International markets offer flavor of home

When the owners of Katy Grocers, an Indian and Pakistani food market, opened on South Mason Road five years ago, there were only two other Indo-Pak markets in the Katy area. Now there are five.



People may think of the area as a somewhat homogeneous population—and maybe it once was—but not anymore, said Haseeb Thara, supervisor at Katy Grocers and kin to the owner and three business partners.



"It was like that maybe 10 years ago," he said. "In the last five years I've seen a big change. In the last year I've seen the biggest change."



A lot of people are moving into the area, especially Indians and Pakistanis, he said.



That trend has yet to be reflected in demographic numbers, according to demographers, but culturally specific grocery stores could be a leading indicator of a growing population.



In a two-mile stretch near Katy Grocers on South Mason Road, there are grocery stores dedicated to regions in the world that are continents apart.

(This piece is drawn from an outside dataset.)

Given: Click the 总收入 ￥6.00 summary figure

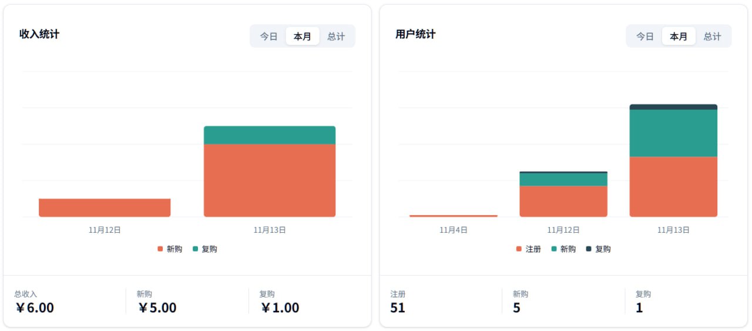Looking at the screenshot, I should click(x=35, y=307).
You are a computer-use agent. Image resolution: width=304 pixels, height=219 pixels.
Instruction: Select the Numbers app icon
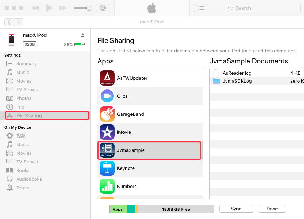tap(107, 186)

A few doors down from Katy Grocers is Cedars Mediterranean Grill and Market. Another Mediterranean grocer, called Alsafa, is located a mile north. That store shares a parking lot with Pinoy Grocery, a Filipino food market, and is just across the road from African Intl. Market, which largely sells popular Nigerian and Ghanian food. There are also the much larger and more prevalent Latino food markets, such as Las Tarascas, also on South Mason Road, that provide hundreds of products to a comparatively large Hispanic population.



Community hub



Thara, whose family moved to the U.S. 26 years ago, seems to be in a particularly good position to gauge the changes in the Indo-Pak community. Markets, such as the one he supervises, are not only places to purchase traditional foods but also act as a hub for information about the community.



A customer leaning against the checkout counter, engaged in a half-hour conversation with the owner or clerk, is a familiar sight.



"The Indian and Pakistani community, when they go to their own stores, they talk a lot to each other," Thara said. "They talk about normal stuff—sports, politics, back home, just about everything. They are trying to feel a little bit of 'home' wherever they live."



That applies to people in the community who were born here as well, he said.



"It doesn't matter if they were born and raised here, or they have only been here a year," Thara said.



There can be drawbacks to those conversations, too. Sometimes the discussions seem to amplify the differences between their own culture and others in the area, he said.



Community venues, like these markets, however, can also be venues for cultural melding.



On a counter at Cedars Mediterranean Grill and Market there are a few stacks of business cards—a mechanic, a lawyer, a plumber, all with Middle Eastern–sounding names. Nearby, there is a stack of Arabic language newspapers.



Yet, Ibrihim Radwan, who along with his wife, Amal, started Cedars Mediterranean Grill and Market about eight years ago, said most of his customers are Americans or Venezuelans.



Specialty food



Radwan, originally from Palestine, stocks items the larger supermarket chains do not have. There is a special variety of olive oil, for example, that customers seek out, a particular Bulgarian feta cheese, cheese and spinach pies, falafel mix, hummus, baba ghannouj, Greek yogurt and fresh pita bread.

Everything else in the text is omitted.